This idea made me reflect, as it runs counter to the prevailing understanding of teaching in most educational settings. These setups often believe that achieving more in learning comes from more explanation, more talking, or more rules being set in place. However, Doolittle’s concept views learning in an alternative fashion, particularly in terms of observations being connected to the true student understanding.

This strongly connects to embodied learning, which emphasizes that thinking is not only in the mind but also shaped by the body, movement, gesture, and interaction with materials. As Sara mentioned in our last class discussion, a small change made a huge difference for a student. That change did not involve more explanation, but rather a shift in how the student could physically engage with the task—through movement, visuals, or hands-on interaction. This helped the student access the idea in a way that words alone had not.

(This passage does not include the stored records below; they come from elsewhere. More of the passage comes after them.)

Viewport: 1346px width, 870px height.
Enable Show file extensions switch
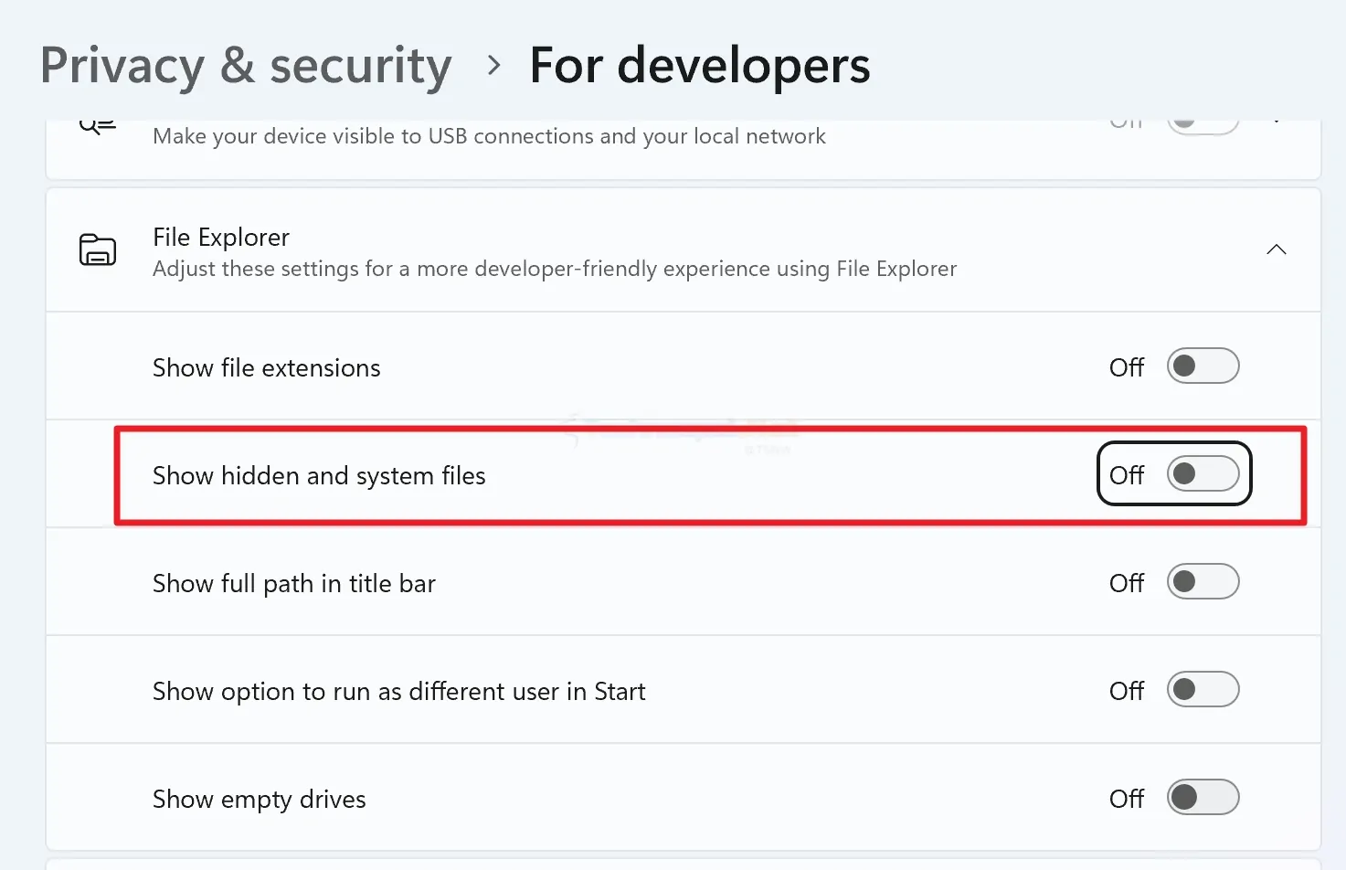coord(1203,366)
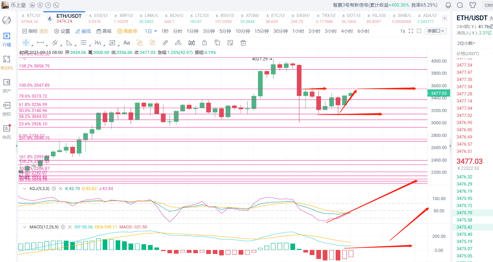The width and height of the screenshot is (493, 262).
Task: Select the 15分钟 timeframe
Action: [x=261, y=31]
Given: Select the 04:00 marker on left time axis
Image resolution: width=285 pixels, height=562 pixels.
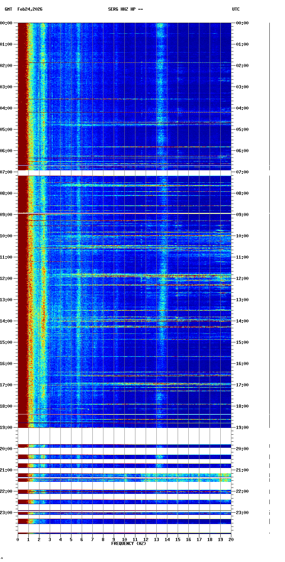Looking at the screenshot, I should (x=6, y=108).
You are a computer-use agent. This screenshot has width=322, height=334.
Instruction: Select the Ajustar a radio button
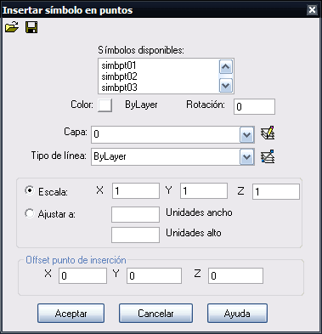29,213
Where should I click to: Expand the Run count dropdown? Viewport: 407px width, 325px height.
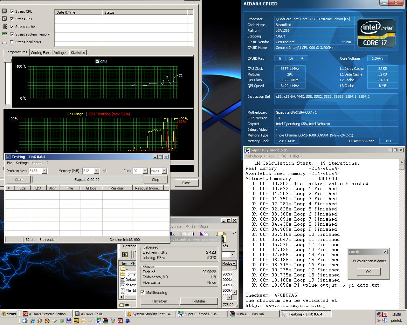145,171
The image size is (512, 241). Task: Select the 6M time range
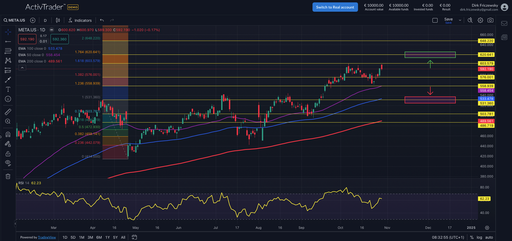(99, 237)
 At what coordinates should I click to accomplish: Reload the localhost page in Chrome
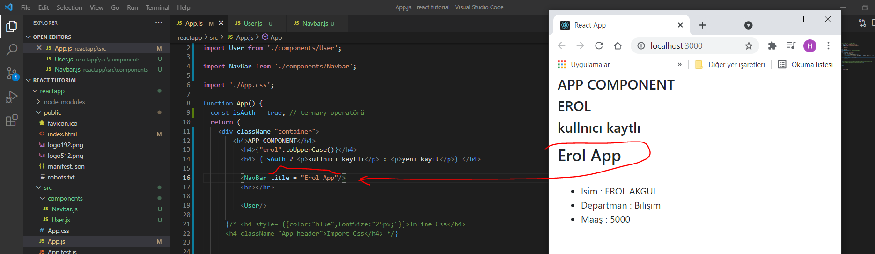[599, 45]
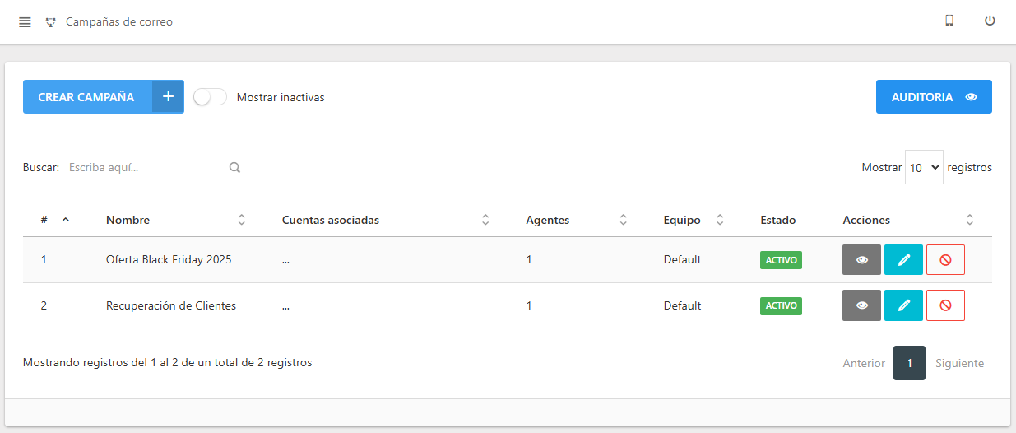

These minor bodily changes—enabling the student to move, gesture, manipulate objects, or change their bodily posture—could channel Doolittle’s “small bursts”: Good teaching can be liberating if timed just so as to unlock student understanding, reducing frustration as a bonus. As a result, this stop was helpful in my reconsideration of what it means to be inclusive. I realized that I was conceptualizing accommodations as more effort, as more permanence, but as more embodiment, I see them as teaching moments, teaching moments that I can provide students in the present, teaching moments that recognize as physical, emotional, and cognitive. I realize now, in a sense, lessons can unfold in response to students, not in response to some structure, not in response to some rubric, but in response to students.

Stop 2:

I stopped at the idea that nature gives us shapes, while straight lines are something humans impose.
This statement made me pause because it captures the core message of Doolittle’s argument in a very simple way. In nature, nothing grows in perfect straight lines—rivers curve, landscapes rise and fall, seasons shift, and living systems develop unevenly. Straight lines, grids, and fixed structures are human tools, not natural truths.

This stop made me reflect on how education often relies on imposed “straight lines”: rigid schedules, uniform pacing, standardized assessments, and expectations that all students should learn in the same way and at the same speed. These structures can work for some students, but they often fail others, particularly students with disabilities or those who learn differently.

Doolittle’s idea helped me see that when students struggle, the problem may not be the learner but the structure imposed on them. Just as forcing straight roads through mountains ignores the land, forcing all learners onto a single pathway ignores the natural diversity of how students think and learn. Inclusion, from this perspective, means reshaping the learning environment to follow students’ natural learning paths rather than asking students to bend themselves to fit rigid systems.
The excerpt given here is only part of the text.